>> START Text

But the old enemy, not bearing this silently, did present himself in the sight of the Father and with great cries complained of the violence he suffered, in so much that the brethren heard him, though they could see nothing. For, as the venerable Father told his disciples, the wicked fiend represented himself to his sight all on fire and, with flaming mouth and flashing eyes, seemed to rage against him. And they they all heard what he said, for first he called him by name, and when the make of God would make no answer, he fell to reviling him. And whereas before he cried, "Benedict, Benedict," and saw he could get no answer, then he cried, "Maledict, not Benedict, what hast thou to do with me, and why dost thou persecute me?" (Pope Saint Gregory the Great, The Life of Saint Benedict, republished by TAN Books and Publishers in 1995, pp. 24-25.)

Then it was that this holy man saw that the time, ordained by God's providence, had come for him to found a family of religious men and to mold them to the perfection of the Gospels. He began under most favorable auspices. "For in those parts he had gathered together a great many in the service of God, so that by the assistance of Our Lord Jesus Christ he built there 12 monasteries, in each of which he put 12 monks with their Superiors, and retained a few with himself whom he thought to instruct further".

But while things started very favorably, as We said, and yielded rich and salutary results, promising still greater in the future, Our saint with the greatest grief of soul, saw a storm breaking over the growing harvest, which an envious spirit had provoked and desires of earthly gain had stirred up. Since Benedict was prompted by divine and not human counsel, and feared lest the envy which had been aroused mainly against himself should wrongfully recoil on his followers, "he let envy take its course, and after he had disposed of the oratories and other buildings -- leaving in them a competent number of brethren with superiors -- he took with him a few monks and went to another place". Trusting in God and relying on His ever present help, he went south and arrived at a fort "called Cassino situated on the side of a high mountain . . .; on this stood an old temple where Apollo was worshipped by the foolish country people, according to the custom of the ancient heathens. Around it likewise grew groves, in which even till that time the mad multitude of infidels used to offer their idolatrous sacrifices. The man of God coming to that place broke the idol, overthrew the altar, burned the groves, and of the temple of Apollo made a chapel of St. Martin. Where the profane altar had stood he built a chapel of St. John; and by continual preaching he converted many of the people thereabout".

Cassino, as all know, was the chief dwelling place and the main theater of the Holy Patriarch's virtue and sanctity. From the summit of this mountain, while practically on all sides ignorance and the darkness of vice kept trying to overshadow and envelop everything, a new light shone, kindled by the teaching and civilization of old and further enriched by the precepts of Christianity; it illumined the wandering peoples and nations, recalled them to truth and directed them along the right path. Thus indeed it may be rightly asserted that the holy monastery built there was a haven and shelter of highest learning and of all the virtues, and in those very troubled times was, "as it were, a pillar of the Church and a bulwark of the faith". (Pope Pius XII, Fulgens Radiatur, March 21, 1947.)

>> END Text
>> START Raw data

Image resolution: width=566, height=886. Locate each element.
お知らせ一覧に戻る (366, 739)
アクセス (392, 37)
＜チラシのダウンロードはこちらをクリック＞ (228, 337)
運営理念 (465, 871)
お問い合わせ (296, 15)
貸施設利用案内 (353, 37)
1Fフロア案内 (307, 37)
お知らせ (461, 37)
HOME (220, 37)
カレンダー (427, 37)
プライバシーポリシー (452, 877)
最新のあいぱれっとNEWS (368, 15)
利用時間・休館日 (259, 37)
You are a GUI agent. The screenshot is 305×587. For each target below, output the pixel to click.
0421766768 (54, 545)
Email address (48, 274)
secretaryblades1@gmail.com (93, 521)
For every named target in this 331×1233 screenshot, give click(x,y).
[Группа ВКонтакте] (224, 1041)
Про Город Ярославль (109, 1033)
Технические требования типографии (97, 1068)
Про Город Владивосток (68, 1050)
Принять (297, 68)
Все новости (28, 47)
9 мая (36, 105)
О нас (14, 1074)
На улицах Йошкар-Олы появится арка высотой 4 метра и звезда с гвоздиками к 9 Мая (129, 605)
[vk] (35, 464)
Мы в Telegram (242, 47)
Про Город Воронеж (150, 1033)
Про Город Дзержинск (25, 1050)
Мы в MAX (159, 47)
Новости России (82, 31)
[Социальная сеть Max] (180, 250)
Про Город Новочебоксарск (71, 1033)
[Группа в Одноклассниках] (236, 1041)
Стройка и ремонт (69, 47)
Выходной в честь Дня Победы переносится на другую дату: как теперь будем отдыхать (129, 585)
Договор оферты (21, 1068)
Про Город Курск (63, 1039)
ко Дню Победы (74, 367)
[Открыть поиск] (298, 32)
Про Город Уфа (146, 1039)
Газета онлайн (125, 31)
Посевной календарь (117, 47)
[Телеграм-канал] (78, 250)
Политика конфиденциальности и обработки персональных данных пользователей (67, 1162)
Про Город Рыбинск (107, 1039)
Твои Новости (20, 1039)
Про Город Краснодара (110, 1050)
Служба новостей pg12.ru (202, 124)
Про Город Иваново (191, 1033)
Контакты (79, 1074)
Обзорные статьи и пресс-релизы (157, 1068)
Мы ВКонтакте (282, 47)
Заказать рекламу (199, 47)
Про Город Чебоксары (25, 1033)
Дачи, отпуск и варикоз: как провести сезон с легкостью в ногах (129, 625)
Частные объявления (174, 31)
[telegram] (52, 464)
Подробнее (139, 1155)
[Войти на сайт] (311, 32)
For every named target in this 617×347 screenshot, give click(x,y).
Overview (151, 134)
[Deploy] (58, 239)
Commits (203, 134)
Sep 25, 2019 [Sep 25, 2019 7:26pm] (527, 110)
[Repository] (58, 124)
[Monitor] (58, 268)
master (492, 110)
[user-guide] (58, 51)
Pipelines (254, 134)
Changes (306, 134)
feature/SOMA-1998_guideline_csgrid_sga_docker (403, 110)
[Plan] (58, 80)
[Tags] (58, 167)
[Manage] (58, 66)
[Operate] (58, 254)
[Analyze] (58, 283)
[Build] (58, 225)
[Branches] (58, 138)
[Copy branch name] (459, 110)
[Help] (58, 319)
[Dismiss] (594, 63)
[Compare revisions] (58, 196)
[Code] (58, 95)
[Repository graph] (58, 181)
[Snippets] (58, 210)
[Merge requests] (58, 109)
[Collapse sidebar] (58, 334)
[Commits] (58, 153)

>> END Raw data

◆ **Goals**
a) Using the passage on Saint Benedict, answer these questions:
(i) After Benedict gave no answer, what did the fiend call him instead of "Benedict"?
(ii) How many monasteries did Benedict build, and how many monks did he place in each?
(iii) To which saint was the chapel made from the temple of Apollo dedicated?
b) Output the part of the passage on Saint Benedict starting with "But the old" and going on through "1995, pp. 24-25.)".

◆ **Outputs by task**
a)
(i) "Maledict"
(ii) 12 monasteries, with 12 monks in each
(iii) St. Martin

b)
But the old enemy, not bearing this silently, did present himself in the sight of the Father and with great cries complained of the violence he suffered, in so much that the brethren heard him, though they could see nothing. For, as the venerable Father told his disciples, the wicked fiend represented himself to his sight all on fire and, with flaming mouth and flashing eyes, seemed to rage against him. And they they all heard what he said, for first he called him by name, and when the make of God would make no answer, he fell to reviling him. And whereas before he cried, "Benedict, Benedict," and saw he could get no answer, then he cried, "Maledict, not Benedict, what hast thou to do with me, and why dost thou persecute me?" (Pope Saint Gregory the Great, The Life of Saint Benedict, republished by TAN Books and Publishers in 1995, pp. 24-25.)